Kate Flint responds to Travis Lau
Let us consider that moment in Middlemarch when Will is sitting in Mr Brooke’s library, helping him arrange dull legal documents. “When Mrs. Casaubon was announced he started up as from an electric shock, and felt a tingling at his finger-ends. Any one observing him would have seen a change in his complexion, in the adjustment of his facial muscles, in the vividness of his glance, which might have made them imagine that every molecule in his body had passed the message of a magic touch. And so it had.”[1] In part, as Eliot goes on to say, this is because Will “was made of very impressible stuff – ” a term that carries with it the concomitant potential for variables within our common biological materiality. Variability allows for disability to be seen along a spectrum of ableism that relates not just to sight and hearing and mobility but – and this is crucial to the concerns both Lau and Morgan raise – responsiveness to aesthetic demands that are made on us.
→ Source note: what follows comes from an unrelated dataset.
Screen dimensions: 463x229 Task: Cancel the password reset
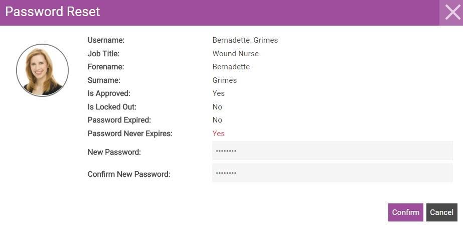(x=441, y=212)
This sends me back to my own questions about aesthetic pedagogy, especially to my concern over inherent limitations – a form of disability, we might term it – in a mind that one might hope will respond to, or be trained to respond to, art and/or beauty, but that instead proves sluggish and unresponsive. How, in other words, do we – and the Victorians – account for, and respond to, deficiencies in affective and sensuous relations, when the answers would seem to go far beyond cultural exposure?
[1]George Eliot, Middlemarch (1871-2; Oxford: Oxford University Press [World’s Classics], 2008), p. 363.